It’s a very Canadian short documentary about Razie Brownstone, 90, who explains that her introduction to the Internet and “the Google” four years earlier led her to YouTube videos that shattered her belief in G-d and religion, thus removing any reason to avoid bacon other than nine decades of habit.
Sundance’s Short Film Jury — Keegan-Michael Key of “Key & Peele,” Gina Kwon of Amazon Studios and Amy Nicholson of MTV — announced Wednesday that “Bacon” won the jury award for best nonfiction film.
There’s a lot of creativity in the nine-minute film, including a talking pig’s head and animation to bring Razie’s words to life. But as an intellectual exercise in questioning kashrut, director Sol Friedman’s work falls several strips short of a rasher.

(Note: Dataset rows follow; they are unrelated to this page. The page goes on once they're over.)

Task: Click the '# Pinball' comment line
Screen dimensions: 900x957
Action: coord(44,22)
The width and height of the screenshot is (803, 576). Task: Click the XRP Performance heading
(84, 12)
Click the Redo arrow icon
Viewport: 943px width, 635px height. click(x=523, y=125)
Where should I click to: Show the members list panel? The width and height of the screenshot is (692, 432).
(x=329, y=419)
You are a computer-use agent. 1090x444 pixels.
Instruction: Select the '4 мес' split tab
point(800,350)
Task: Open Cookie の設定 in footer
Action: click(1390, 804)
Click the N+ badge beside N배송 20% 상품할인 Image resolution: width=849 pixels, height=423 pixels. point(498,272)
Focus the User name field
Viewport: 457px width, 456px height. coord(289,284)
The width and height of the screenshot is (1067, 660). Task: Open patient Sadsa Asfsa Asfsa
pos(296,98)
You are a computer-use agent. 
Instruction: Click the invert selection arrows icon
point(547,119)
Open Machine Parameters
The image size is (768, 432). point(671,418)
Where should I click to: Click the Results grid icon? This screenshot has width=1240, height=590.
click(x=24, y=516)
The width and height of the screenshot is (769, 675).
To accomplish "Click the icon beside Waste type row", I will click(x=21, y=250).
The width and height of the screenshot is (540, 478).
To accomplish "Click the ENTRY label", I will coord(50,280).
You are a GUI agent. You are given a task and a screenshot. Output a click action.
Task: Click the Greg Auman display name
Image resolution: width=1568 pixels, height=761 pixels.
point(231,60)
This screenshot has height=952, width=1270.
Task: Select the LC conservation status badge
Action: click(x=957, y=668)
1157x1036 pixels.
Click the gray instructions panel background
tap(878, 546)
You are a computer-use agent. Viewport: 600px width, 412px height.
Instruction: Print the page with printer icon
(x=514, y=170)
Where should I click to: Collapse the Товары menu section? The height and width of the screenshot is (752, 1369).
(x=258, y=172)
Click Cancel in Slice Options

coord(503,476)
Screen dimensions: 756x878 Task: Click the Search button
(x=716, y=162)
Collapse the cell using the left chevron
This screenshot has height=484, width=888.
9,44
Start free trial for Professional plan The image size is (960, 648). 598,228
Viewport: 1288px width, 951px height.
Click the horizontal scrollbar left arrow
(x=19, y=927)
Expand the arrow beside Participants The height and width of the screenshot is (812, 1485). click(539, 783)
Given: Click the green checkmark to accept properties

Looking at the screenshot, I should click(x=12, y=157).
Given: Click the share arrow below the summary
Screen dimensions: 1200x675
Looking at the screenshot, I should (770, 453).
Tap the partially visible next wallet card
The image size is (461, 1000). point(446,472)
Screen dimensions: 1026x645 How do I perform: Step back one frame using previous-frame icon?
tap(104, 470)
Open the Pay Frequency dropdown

While Razie seems like a nice woman, it’s hard to take anyone seriously who in the second decade of the 21st century lets the Internet overturn her beliefs and practices. I’m not critical of her decision to try bacon; I don’t keep kosher myself. But there’s no depth in the thinking of someone who realizes after 90 years that she won’t be struck down by a bolt of lightning if she tastes bacon.
Her reaction to eating bacon is about the same as my reaction to the film: OK, but is that it?
Still, all four of this year’s shorts programs are worth seeing because almost every short is better than “Bacon.”